Following a nationwide uproar over the rape of two minors in Kathua and Unnao, the Union Cabinet, in its meeting on Saturday, took a decision to bring an Ordinance to award death penalty to those convicted of sexually assaulting a child.
Law Ministry sources say that they have approved a proposal received from the Ministry of Women and Child Development (MoWCD) to amend the Protection of Children from Sexual Offences (POCSO) Act, 2012, and a final decision to bring it in the form of an Ordinance was taken at the Cabinet meeting.

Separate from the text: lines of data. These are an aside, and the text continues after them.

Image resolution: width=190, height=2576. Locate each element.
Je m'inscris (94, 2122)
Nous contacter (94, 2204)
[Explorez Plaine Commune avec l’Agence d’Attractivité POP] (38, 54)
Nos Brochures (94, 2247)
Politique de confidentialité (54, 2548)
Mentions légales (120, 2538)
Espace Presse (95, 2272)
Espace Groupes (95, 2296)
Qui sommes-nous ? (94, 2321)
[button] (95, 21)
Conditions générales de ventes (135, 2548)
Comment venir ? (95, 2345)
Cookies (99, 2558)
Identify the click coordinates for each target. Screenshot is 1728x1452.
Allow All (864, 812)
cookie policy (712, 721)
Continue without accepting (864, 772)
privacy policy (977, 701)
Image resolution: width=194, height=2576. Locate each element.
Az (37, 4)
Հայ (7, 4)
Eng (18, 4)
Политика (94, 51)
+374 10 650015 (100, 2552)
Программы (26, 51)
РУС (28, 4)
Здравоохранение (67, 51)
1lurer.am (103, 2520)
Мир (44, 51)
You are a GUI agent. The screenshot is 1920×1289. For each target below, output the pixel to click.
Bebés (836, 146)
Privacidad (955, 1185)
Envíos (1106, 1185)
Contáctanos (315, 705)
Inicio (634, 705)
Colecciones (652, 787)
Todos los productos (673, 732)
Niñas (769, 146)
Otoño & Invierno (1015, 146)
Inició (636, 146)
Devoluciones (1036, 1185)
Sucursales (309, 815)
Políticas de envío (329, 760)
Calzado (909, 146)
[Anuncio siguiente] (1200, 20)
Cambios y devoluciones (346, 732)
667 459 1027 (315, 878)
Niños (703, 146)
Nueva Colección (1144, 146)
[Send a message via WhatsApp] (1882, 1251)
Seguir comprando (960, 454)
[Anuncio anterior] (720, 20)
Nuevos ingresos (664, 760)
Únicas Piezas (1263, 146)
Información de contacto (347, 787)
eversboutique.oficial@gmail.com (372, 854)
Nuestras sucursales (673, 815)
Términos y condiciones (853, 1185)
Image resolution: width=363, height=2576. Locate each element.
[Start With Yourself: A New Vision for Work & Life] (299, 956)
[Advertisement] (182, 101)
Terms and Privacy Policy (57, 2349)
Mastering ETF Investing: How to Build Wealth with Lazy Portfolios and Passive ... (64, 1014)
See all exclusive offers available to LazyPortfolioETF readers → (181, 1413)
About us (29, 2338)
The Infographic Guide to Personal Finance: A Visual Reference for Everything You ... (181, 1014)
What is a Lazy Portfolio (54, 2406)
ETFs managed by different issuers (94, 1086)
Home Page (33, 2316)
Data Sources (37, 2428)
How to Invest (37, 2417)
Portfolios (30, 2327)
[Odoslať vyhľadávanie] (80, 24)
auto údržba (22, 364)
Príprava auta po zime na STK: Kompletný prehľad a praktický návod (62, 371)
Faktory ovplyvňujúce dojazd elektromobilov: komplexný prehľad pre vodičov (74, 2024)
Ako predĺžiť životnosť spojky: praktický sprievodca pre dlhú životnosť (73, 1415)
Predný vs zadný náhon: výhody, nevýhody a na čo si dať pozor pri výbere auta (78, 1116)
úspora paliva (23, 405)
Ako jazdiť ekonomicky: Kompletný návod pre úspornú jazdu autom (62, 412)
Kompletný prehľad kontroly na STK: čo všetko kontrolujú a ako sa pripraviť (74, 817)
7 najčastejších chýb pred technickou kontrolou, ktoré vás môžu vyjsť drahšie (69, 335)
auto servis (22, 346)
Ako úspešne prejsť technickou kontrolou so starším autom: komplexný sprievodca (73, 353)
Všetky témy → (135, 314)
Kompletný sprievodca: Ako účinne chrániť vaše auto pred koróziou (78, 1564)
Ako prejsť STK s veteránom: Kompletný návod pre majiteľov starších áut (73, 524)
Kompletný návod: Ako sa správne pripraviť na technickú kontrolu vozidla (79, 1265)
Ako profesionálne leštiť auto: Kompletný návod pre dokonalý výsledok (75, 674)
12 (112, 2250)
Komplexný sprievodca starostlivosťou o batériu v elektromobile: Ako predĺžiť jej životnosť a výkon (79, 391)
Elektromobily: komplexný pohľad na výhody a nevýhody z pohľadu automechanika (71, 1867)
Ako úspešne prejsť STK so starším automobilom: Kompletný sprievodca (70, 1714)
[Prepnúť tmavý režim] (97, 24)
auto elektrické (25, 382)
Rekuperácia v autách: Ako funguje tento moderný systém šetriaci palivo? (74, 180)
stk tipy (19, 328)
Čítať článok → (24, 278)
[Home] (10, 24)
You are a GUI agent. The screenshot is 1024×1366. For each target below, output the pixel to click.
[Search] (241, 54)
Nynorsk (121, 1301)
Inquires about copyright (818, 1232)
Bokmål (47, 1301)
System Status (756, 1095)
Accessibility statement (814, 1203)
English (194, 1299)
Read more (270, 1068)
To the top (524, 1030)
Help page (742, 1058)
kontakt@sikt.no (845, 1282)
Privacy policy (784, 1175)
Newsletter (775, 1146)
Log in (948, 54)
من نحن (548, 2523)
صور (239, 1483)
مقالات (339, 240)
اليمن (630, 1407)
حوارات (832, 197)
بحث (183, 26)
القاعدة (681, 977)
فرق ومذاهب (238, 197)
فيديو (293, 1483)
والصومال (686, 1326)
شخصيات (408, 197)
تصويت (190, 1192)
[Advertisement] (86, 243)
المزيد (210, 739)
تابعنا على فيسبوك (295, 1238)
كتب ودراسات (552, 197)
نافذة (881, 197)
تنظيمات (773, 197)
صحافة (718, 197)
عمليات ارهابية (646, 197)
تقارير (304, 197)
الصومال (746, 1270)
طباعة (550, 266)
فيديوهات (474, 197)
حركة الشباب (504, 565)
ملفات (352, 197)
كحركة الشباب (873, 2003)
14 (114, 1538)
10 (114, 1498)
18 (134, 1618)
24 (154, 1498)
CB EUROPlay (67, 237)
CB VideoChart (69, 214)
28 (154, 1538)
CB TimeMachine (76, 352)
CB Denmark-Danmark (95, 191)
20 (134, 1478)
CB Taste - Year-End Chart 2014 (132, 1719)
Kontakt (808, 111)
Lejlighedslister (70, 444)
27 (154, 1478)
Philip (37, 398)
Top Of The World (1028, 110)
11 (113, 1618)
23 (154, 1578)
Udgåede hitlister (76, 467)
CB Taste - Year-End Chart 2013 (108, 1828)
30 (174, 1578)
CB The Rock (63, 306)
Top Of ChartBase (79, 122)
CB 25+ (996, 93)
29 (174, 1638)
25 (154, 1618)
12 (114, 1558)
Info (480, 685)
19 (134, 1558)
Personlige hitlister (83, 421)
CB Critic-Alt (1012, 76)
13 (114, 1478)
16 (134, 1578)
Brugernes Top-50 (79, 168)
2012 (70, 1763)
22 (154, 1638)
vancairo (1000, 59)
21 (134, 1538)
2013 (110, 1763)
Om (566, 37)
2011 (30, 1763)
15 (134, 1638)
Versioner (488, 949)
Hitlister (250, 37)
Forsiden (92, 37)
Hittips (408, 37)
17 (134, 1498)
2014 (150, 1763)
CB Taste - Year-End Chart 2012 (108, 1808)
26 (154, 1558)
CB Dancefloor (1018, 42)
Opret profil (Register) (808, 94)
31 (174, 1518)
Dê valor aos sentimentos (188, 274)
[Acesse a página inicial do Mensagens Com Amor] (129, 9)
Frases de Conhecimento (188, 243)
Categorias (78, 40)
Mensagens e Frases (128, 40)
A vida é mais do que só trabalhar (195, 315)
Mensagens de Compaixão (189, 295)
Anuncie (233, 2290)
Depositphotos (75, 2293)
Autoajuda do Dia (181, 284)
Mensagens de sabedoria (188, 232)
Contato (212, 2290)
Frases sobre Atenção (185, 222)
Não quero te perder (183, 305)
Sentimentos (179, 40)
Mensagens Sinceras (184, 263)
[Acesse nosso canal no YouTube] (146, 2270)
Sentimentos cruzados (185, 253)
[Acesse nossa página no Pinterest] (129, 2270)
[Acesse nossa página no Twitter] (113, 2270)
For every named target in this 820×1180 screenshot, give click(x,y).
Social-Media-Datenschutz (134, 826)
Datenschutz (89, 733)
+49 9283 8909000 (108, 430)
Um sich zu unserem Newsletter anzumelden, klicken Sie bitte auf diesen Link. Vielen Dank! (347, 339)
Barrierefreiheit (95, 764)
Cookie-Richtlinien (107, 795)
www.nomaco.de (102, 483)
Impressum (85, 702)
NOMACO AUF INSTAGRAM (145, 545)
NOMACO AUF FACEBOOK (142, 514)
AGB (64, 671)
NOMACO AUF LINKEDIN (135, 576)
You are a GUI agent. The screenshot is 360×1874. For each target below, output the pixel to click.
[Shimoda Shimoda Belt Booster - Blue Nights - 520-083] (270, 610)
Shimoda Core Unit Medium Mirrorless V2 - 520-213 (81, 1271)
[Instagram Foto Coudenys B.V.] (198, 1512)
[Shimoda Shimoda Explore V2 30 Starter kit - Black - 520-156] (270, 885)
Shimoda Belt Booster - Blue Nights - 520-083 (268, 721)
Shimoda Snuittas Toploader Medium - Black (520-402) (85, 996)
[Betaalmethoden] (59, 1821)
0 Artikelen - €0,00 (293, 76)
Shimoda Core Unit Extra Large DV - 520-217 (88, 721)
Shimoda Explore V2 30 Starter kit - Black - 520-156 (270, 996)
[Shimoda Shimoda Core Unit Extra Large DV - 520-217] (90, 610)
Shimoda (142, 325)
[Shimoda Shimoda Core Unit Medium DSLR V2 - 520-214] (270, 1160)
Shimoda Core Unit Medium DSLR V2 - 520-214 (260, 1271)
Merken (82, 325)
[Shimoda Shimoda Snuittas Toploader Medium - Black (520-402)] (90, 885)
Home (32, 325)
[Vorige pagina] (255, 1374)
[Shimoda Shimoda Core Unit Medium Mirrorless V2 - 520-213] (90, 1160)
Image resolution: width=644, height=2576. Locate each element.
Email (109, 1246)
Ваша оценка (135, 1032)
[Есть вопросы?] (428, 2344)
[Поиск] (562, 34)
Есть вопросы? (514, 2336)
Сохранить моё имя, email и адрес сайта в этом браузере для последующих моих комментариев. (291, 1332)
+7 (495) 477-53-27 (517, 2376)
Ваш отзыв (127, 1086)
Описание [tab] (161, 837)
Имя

Tracking down sexual crimes has proved difficult because — as pointed out by National Crime Records Bureau reports since 2014 — in over 90% of such crimes, the perpetrators are known to the victim. A report of the Parliamentary Standing Committee on Home Affairs noted that “child sexual abuse and related crimes remain overwhelmingly under-reported due to the associated stigma and propensity of parents/guardians to not involve the police in these matters”. A study by the National Law School of India University (NLSUI) also reported that in 67% of child rape cases, the survivors gave up on the trial or changed their statement. Therefore, introducing the death penalty in the POCSO Act will aggravate this problem.
The demand for death penalty for sexual crimes stems primarily from a society’s desire for revenge, not redress. A growing body of literature now emphasises that the death penalty is not a deterrent against any kind of crime — better policing, social welfare and effective implementation of the due processes are. Also, separate courtrooms exclusively for child abuse cases should be established.